Montana's Jon Tester ranks dead last in seniority in the U.S. Senate. In fact, he wears No. 100 on his jersey when he pitches for his office softball team. So agenda-setting for the Democrat caucus does not fall naturally into his portfolio.
But Tester was elected to the Senate by fewer than 3,500 votes in one of the reddest of the Red States, and largely on the issue of Iraq. And on this issue, which demands increasingly more precise political calibrations, Tester may be among the more reliable gauges of the options available to Democrats.
In a speech Tuesday, Tester offered what seems an entirely new formulation on the war in Iraq that may prove particularly attractive to Democrats looking for a way to get around the president's stubbornness and veto pen to end the war in Iraq.
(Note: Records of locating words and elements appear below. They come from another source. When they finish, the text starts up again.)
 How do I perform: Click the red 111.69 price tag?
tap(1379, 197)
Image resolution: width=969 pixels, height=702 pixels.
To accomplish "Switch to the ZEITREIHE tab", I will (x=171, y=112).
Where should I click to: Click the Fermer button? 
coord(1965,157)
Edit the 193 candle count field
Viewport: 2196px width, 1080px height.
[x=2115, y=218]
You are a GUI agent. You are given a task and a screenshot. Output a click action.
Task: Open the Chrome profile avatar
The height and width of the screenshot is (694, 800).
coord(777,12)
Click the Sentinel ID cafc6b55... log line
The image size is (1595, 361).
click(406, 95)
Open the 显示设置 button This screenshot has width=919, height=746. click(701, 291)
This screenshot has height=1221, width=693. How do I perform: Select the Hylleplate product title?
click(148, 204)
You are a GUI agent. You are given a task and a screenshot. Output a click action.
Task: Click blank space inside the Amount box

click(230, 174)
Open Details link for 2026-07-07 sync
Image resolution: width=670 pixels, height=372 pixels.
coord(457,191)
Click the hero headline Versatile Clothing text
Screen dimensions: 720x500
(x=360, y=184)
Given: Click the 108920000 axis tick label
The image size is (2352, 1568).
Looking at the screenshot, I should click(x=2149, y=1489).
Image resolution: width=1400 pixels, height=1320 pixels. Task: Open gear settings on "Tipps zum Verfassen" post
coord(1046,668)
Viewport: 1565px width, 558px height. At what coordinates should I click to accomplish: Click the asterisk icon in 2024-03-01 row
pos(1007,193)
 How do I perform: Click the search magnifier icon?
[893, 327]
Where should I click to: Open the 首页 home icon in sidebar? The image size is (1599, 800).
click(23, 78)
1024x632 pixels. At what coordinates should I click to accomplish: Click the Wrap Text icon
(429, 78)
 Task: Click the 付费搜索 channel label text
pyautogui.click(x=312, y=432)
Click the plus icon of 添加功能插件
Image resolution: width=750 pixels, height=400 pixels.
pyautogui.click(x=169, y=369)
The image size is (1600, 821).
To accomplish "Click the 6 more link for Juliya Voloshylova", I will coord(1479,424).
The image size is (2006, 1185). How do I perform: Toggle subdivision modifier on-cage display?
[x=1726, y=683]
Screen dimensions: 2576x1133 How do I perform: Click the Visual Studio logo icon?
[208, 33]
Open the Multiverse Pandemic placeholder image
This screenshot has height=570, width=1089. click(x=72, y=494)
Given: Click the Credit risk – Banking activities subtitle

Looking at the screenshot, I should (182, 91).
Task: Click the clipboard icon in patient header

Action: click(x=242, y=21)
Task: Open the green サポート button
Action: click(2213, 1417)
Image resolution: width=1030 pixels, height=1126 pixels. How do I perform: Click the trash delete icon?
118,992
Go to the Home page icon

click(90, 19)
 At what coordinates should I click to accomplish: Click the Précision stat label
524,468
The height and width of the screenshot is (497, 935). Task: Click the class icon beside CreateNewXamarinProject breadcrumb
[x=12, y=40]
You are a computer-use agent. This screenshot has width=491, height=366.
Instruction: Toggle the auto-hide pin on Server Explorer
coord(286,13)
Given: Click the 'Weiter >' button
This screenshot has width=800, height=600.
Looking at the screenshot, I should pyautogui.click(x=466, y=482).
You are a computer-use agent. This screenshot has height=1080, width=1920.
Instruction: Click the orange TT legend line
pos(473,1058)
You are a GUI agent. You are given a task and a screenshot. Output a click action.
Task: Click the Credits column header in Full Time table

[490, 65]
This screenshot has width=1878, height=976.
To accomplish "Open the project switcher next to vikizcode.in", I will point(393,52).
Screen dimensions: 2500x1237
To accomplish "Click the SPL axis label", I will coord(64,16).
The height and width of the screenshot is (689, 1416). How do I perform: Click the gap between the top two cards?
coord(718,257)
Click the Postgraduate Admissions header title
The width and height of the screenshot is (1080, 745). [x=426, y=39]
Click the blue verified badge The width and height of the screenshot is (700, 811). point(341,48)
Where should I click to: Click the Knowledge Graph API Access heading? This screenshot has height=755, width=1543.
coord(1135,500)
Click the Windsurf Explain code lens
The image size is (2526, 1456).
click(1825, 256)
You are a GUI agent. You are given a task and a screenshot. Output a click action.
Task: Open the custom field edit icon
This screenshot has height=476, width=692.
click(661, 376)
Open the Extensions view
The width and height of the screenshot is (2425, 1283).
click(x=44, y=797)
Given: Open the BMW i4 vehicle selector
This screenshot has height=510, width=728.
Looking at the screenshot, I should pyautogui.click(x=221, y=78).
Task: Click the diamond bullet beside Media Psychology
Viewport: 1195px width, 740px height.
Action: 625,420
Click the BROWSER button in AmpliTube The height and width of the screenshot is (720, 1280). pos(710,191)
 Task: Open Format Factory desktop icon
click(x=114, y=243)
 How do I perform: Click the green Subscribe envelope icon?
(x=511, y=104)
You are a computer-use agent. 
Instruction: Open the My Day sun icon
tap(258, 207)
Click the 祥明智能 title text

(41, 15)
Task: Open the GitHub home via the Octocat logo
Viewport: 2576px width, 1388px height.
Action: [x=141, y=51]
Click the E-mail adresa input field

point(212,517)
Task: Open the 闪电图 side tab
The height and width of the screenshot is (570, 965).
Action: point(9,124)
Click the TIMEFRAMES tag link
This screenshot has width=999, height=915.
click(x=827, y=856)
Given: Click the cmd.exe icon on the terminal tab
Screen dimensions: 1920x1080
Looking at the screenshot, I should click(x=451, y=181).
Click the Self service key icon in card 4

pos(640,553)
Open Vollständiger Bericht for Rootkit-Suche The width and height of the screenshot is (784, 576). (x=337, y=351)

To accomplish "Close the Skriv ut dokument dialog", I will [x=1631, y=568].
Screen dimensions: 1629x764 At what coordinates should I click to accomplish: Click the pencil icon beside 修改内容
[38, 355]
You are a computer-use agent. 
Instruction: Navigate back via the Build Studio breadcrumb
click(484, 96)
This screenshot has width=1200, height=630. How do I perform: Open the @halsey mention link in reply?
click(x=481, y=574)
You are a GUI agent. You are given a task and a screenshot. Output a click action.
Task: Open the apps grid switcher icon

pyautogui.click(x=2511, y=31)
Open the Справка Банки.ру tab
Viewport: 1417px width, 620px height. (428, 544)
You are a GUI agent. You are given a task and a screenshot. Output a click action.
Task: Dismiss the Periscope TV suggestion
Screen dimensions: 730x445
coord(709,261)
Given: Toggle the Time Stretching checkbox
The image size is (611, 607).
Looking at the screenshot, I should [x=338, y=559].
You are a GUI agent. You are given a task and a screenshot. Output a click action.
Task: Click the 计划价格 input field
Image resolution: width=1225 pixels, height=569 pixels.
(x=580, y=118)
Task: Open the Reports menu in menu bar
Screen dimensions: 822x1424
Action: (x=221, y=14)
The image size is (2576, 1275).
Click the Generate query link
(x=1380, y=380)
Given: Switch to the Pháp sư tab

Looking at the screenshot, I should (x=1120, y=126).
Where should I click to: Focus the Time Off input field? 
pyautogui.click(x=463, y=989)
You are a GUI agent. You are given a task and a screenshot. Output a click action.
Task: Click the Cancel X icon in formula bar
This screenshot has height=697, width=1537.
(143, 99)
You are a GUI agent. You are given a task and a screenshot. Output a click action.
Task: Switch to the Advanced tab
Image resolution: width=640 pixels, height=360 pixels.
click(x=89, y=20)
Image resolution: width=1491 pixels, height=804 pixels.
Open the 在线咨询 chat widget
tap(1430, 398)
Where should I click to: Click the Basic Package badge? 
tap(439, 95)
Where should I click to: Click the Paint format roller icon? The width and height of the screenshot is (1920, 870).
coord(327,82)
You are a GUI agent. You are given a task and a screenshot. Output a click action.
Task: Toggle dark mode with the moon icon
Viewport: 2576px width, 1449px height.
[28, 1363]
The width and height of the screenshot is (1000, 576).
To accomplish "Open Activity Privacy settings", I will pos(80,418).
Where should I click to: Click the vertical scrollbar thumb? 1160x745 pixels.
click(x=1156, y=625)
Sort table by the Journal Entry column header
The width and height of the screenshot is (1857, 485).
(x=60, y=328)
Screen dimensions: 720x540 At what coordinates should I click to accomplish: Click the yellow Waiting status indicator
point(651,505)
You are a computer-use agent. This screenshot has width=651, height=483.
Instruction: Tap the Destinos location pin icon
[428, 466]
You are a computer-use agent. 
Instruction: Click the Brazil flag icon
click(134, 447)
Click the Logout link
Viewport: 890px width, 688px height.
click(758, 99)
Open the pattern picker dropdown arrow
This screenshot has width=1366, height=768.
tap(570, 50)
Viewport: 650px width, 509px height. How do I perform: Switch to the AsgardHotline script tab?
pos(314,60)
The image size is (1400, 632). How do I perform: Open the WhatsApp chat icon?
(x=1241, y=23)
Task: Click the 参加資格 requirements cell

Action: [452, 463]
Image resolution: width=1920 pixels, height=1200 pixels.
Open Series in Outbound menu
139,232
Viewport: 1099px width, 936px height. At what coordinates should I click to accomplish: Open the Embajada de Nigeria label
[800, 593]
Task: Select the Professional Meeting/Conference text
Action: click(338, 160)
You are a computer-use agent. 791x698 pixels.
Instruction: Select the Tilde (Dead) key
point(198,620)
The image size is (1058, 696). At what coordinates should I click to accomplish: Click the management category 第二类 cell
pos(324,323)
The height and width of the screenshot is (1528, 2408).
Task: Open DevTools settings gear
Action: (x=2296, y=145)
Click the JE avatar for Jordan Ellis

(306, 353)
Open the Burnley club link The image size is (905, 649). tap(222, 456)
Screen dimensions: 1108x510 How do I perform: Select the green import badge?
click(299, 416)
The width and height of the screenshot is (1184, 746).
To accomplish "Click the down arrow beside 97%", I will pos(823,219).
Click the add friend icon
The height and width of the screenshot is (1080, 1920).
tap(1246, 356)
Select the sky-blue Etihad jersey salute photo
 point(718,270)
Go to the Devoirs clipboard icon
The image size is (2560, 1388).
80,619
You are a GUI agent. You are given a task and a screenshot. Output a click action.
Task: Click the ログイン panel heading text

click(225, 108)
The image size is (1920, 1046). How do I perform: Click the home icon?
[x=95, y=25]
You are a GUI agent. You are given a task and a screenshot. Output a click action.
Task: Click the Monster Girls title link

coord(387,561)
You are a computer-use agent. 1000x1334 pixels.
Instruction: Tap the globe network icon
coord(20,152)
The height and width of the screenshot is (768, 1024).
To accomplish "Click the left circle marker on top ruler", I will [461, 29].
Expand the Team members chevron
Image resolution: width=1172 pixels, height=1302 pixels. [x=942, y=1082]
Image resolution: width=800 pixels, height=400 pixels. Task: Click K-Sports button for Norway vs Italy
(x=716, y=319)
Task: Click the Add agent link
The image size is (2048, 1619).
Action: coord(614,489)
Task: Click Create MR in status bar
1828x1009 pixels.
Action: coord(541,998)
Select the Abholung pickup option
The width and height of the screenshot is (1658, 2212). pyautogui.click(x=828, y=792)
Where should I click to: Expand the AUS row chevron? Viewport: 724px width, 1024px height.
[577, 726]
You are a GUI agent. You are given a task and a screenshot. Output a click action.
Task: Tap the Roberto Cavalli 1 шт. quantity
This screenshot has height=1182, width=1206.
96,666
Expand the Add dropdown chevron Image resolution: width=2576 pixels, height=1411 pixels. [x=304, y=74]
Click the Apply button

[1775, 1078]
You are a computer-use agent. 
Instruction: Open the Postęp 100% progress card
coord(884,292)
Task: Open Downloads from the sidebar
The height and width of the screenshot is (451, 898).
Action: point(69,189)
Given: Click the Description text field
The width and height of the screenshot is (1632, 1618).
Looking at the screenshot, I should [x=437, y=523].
He begins with the idea that the war in Iraq is won, not lost, and that we should pat ourselves firmly on the back and get the hell out. Clearly, with casualties rising and the situation increasingly hopeless, it requires a high quality conceit declare victory in Iraq. But if the aim is to get out, a little rationalizing may be a small price to pay. In Tester's frame, to the extent that there were declared goals for the Operation Iraqi Freedom, they've been met.
Ticking off the three main reasons he believes we went to Iraq -- to search for weapons of mass destruction, to get rid of Saddam Hussein and to give the Iraqis a chances at free and fair elections -- the freshman from Big Sky country sees blue skies and rates the operation a success.
"Our work in Iraq is done... It's time for American troops to stop refereeing a centuries-old civil war and come home after a job well done," he said. It's not hard to see how that rosy view of things can be seductive to Democrats looking for a way to end the war while at the same time not appearing chicken or defeatist.